Il faut que les jeunes qui se destinent à l'enseignement libre comprennent la nécessité d'études très sérieuses poussées sauf impossibilité jusqu'au baccalauréat, la non moins grande nécessité d'une formation pédagogique et religieuse adaptée à leur mission. Car le problème de l'enseignement libre est avant tout un problème de qualité, comme aussi de foi…

Aux élèves des Écoles chrétiennes. — Mes Chers Enfants. Votre Archevêque a le cœur plein d'angoisse en cette fin d'année scolaire. Il est heureux et fier de posséder dans son diocèse un si magnifique ensemble d'écoles libres. Il considère comme un devoir capital de maintenir coûte que coûte toutes ces écoles et il est décidé à y employer toutes ses énergies. Mais, hélas ! ce sont les maîtres et les maîtresses qui manquent. Et c'est ce qui lui vaut de si pénibles soucis…

Pourquoi ai-je tenu à vous confier, à vous, mes enfants, ce lourd souci ? C'est pour deux raisons : pour demander vos prières, et pour vous dire que la solution dépend, pour une bonne part, de vous.

La supplication des enfants, vous le savez, est puissante sur le cœur de Dieu. Priez de toute votre ferveur Notre-Seigneur et Notre-Dame de protéger nos écoles chrétiennes, afin que toutes parviennent à tenir, à trouver les maîtres et maîtresses dont elles ont besoin pour continuer à former les âmes des jeunes qui leur sont confiés.

Et pour nous aider à résoudre cet inquiétant problème, n'y en aura-t-il pas quelques-uns parmi vous qui répondront à l'appel du Maître et viendront travailler dans le champ immense de l'enseignement libre ? Il y a tant de places vides à occuper, tant d'emplois vacants à remplir.
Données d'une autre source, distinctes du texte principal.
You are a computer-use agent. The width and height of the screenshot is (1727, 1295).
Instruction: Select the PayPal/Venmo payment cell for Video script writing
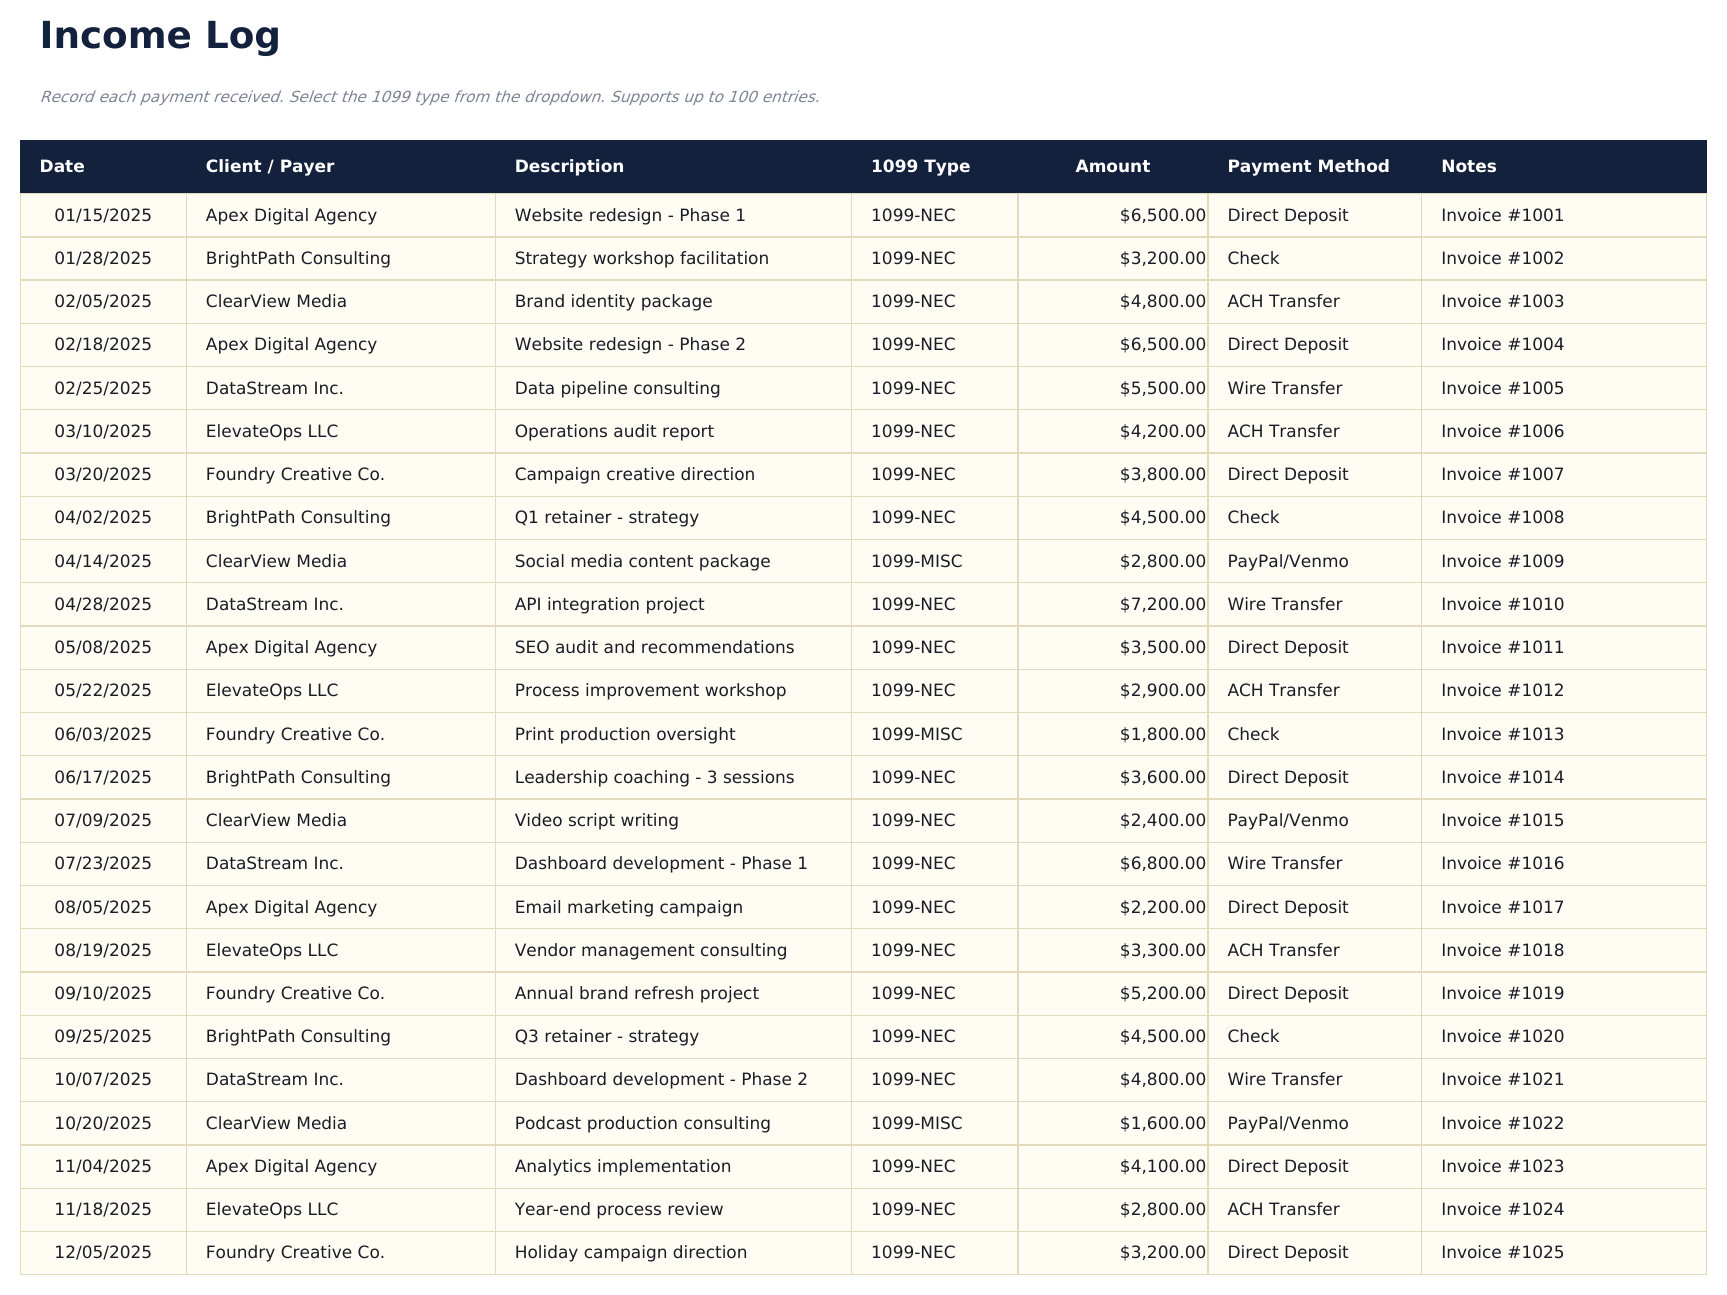click(1284, 820)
Peut-être, jusqu'à présent, n'avez-vous jamais songé pour vous-même à la vocation d'éducateur chrétien. Je vous demande de réfléchir et de considérer la beauté d'une mission si nécessaire au bien de l'Église, de la France et d'une multitude d'enfants. Apprendre à mieux connaître Dieu, à mieux L'aimer, à Le servir avec une plus parfaite charité, peut-on concevoir une tâche plus magnifique ? Travailler à faire éclore et croître dans les cœurs les germes de vie divine qu'y a déposés le baptême ! Faire grandir Dieu dans les âmes, qu'y a-t-il de plus noble, de plus enthousiasmant ?

Une vie consacrée tout entière à cette œuvre ne vous semble-t-elle pas avoir une exceptionnelle valeur ? Certes, ce n'est pas une valeur qui se calcule en argent, et il est bien vrai que les maîtres des écoles libres ne gagnent pas de gros salaires ; mais vous n'ignorez pas les efforts que l'on accomplit partout pour leur assurer une situation plus convenable et sans doute l'avenir permettra-t-il de mieux faire encore. Mais c'est en mérites que cette vie est riche ; c'est dans le ciel qu'elle trouvera sa récompense ; et vous savez que Dieu rend au centuple et au-delà ce que l'on fait pour Lui. Je ne connais pas de plus haute ambition que celle de servir Dieu en servant les enfants, les préférés de son Cœur.

Cette vocation, vous la réaliserez soit en restant dans le monde où vous pourrez vous marier, soit en entrant dans une congrégation religieuse afin d'appartenir plus totalement au Seigneur. Dans notre diocèse, de nombreuses congrégations se consacrent à l'enseignement. Oh ! comme je souhaite que beaucoup d'entre vous entrent chez les Frères et chez les Sœurs par amour pour le Bon Dieu et pour les enfants !…

                              (Parues dans Cahiers de l'Éducateur, octobre 1952.)